With nothing added and nothing dropped, write out all of the entries below.

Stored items
────────────────

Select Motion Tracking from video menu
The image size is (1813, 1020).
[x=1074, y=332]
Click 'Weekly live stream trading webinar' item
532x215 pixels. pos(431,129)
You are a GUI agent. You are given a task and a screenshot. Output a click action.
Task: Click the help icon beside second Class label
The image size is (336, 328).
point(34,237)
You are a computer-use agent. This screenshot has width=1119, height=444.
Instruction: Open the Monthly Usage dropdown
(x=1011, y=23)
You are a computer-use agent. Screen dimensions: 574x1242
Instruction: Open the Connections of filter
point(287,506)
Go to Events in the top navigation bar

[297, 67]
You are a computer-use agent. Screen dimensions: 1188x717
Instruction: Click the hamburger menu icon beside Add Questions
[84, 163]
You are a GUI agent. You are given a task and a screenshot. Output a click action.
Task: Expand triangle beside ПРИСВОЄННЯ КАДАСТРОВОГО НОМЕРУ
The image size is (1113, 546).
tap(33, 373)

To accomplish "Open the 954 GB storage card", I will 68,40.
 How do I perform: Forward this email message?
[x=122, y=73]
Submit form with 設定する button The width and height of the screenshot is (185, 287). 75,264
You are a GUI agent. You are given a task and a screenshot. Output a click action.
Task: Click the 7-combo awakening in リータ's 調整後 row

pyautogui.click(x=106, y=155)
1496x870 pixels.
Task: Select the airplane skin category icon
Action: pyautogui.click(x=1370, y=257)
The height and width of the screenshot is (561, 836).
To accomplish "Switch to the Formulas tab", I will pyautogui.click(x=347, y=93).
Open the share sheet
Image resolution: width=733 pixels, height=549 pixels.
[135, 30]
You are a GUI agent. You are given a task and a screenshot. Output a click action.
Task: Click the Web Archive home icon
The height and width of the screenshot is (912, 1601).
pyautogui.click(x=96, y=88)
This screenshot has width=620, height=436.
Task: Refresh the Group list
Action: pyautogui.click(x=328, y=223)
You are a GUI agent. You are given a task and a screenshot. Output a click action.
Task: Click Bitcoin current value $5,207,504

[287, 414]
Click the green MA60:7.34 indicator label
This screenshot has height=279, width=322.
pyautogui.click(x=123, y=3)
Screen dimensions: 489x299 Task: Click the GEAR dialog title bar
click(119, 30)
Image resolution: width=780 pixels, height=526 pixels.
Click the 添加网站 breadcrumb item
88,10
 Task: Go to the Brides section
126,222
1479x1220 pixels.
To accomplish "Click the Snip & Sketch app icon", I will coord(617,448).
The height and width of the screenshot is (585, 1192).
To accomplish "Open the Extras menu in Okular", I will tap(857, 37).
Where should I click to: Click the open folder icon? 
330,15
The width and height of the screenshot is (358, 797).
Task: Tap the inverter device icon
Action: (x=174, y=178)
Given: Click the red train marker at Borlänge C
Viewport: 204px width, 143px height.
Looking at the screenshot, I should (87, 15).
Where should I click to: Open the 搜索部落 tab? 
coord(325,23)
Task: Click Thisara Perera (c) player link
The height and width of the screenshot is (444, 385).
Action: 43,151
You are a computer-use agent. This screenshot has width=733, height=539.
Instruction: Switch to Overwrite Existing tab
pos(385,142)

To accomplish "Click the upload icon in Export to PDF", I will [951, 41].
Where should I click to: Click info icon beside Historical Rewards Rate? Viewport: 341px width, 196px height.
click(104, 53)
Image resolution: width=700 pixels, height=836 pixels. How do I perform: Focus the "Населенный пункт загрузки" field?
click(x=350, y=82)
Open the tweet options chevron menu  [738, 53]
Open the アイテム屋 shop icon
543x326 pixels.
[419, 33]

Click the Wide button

────────────────

• WRITTEN REPLY
Select Motion Tracking from video menu
The image size is (1813, 1020).
[x=1074, y=332]
Click 'Weekly live stream trading webinar' item
532x215 pixels. pos(431,129)
You are a GUI agent. You are given a task and a screenshot. Output a click action.
Task: Click the help icon beside second Class label
The image size is (336, 328).
point(34,237)
You are a computer-use agent. This screenshot has width=1119, height=444.
Instruction: Open the Monthly Usage dropdown
(x=1011, y=23)
You are a computer-use agent. Screen dimensions: 574x1242
Instruction: Open the Connections of filter
point(287,506)
Go to Events in the top navigation bar

[297, 67]
You are a computer-use agent. Screen dimensions: 1188x717
Instruction: Click the hamburger menu icon beside Add Questions
[84, 163]
You are a GUI agent. You are given a task and a screenshot. Output a click action.
Task: Expand triangle beside ПРИСВОЄННЯ КАДАСТРОВОГО НОМЕРУ
The image size is (1113, 546).
tap(33, 373)

To accomplish "Open the 954 GB storage card", I will 68,40.
 How do I perform: Forward this email message?
[x=122, y=73]
Submit form with 設定する button The width and height of the screenshot is (185, 287). 75,264
You are a GUI agent. You are given a task and a screenshot. Output a click action.
Task: Click the 7-combo awakening in リータ's 調整後 row

pyautogui.click(x=106, y=155)
1496x870 pixels.
Task: Select the airplane skin category icon
Action: pyautogui.click(x=1370, y=257)
The height and width of the screenshot is (561, 836).
To accomplish "Switch to the Formulas tab", I will pyautogui.click(x=347, y=93).
Open the share sheet
Image resolution: width=733 pixels, height=549 pixels.
[135, 30]
You are a GUI agent. You are given a task and a screenshot. Output a click action.
Task: Click the Web Archive home icon
The height and width of the screenshot is (912, 1601).
pyautogui.click(x=96, y=88)
This screenshot has width=620, height=436.
Task: Refresh the Group list
Action: pyautogui.click(x=328, y=223)
You are a GUI agent. You are given a task and a screenshot. Output a click action.
Task: Click Bitcoin current value $5,207,504

[287, 414]
Click the green MA60:7.34 indicator label
This screenshot has height=279, width=322.
pyautogui.click(x=123, y=3)
Screen dimensions: 489x299 Task: Click the GEAR dialog title bar
click(119, 30)
Image resolution: width=780 pixels, height=526 pixels.
Click the 添加网站 breadcrumb item
88,10
 Task: Go to the Brides section
126,222
1479x1220 pixels.
To accomplish "Click the Snip & Sketch app icon", I will coord(617,448).
The height and width of the screenshot is (585, 1192).
To accomplish "Open the Extras menu in Okular", I will tap(857, 37).
Where should I click to: Click the open folder icon? 
330,15
The width and height of the screenshot is (358, 797).
Task: Tap the inverter device icon
Action: (x=174, y=178)
Given: Click the red train marker at Borlänge C
Viewport: 204px width, 143px height.
Looking at the screenshot, I should (87, 15).
Where should I click to: Open the 搜索部落 tab? 
coord(325,23)
Task: Click Thisara Perera (c) player link
The height and width of the screenshot is (444, 385).
Action: 43,151
You are a computer-use agent. This screenshot has width=733, height=539.
Instruction: Switch to Overwrite Existing tab
pos(385,142)

To accomplish "Click the upload icon in Export to PDF", I will [951, 41].
Where should I click to: Click info icon beside Historical Rewards Rate? Viewport: 341px width, 196px height.
click(104, 53)
Image resolution: width=700 pixels, height=836 pixels. How do I perform: Focus the "Населенный пункт загрузки" field?
click(x=350, y=82)
Open the tweet options chevron menu  [738, 53]
Open the アイテム屋 shop icon
543x326 pixels.
[419, 33]

Click the Wide button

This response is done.